Pendant les premiers moments qui suivirent le départ du prieur, Emich fit peu d’attention à lui. Il y a dans la vertu je ne sais quelle majesté qui la protége. Sans cette sage dispensation de la Providence, le monde serait abandonné sans défense aux machinations de ceux qui regardent tous les moyens comme légitimes pour arriver à leurs fins. Tous ceux qui habitaient près de l’abbaye de Limbourg avaient ressenti l’influence des hautes qualités du père Arnolph, et il est plus que probable que, à l’exemple de la ville de Canaan, si la communauté avait possédé quatre membres tels que lui, l’abbaye n’eût pas été détruite.
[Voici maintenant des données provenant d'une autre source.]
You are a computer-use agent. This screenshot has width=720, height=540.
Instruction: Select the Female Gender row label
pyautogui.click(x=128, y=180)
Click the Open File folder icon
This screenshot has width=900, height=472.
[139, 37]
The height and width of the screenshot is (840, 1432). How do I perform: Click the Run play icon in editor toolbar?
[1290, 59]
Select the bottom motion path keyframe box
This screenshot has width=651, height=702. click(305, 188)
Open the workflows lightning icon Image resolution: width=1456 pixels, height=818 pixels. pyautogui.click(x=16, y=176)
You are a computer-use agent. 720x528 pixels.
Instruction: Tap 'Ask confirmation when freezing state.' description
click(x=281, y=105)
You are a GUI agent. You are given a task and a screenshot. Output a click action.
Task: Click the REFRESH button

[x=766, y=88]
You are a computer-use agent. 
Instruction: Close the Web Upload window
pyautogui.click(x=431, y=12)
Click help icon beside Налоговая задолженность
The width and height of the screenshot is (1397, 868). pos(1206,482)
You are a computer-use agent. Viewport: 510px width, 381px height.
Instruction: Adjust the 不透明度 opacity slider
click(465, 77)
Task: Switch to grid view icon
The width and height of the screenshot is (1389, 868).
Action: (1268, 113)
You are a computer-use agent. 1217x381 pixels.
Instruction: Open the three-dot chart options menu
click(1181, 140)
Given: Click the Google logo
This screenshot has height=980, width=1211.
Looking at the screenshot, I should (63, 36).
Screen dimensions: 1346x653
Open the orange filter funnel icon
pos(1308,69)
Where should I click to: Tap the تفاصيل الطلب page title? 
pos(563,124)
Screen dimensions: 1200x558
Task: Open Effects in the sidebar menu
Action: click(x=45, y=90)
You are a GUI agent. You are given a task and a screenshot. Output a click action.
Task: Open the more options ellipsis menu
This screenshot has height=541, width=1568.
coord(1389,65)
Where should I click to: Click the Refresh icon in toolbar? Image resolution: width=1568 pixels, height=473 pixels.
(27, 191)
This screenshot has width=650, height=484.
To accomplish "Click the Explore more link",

Le comte, en particulier, comme tous ceux qui rompent les premiers les liens d’un esclavage spirituel, était souvent obsédé de doutes ; il ressentait depuis longtemps un profond respect pour le prieur, et si le pieux Arnolph eût mieux connu son influence et y eût eu plus tôt recours, il eût probablement trouvé le moyen de détourner le coup qui venait de frapper Limbourg. Mais les vertus dominantes du prieur étaient la douceur et la modestie, et ce n’était point là que la politique des moines se fût avisée de chercher un appui.

— Il y a du bon dans ce frère, dit Emich à Berchthold, quand son regard soucieux se porta de nouveau sur la figure du jeune forestier. — S’il eût porté la mitre à la place de Boniface, nos injures seraient peut-être encore à venger.

— Il est peu de personnes qui soient plus aimées que le père Arnolph, seigneur comte, et il n’en est point qui mérite plus de l’être.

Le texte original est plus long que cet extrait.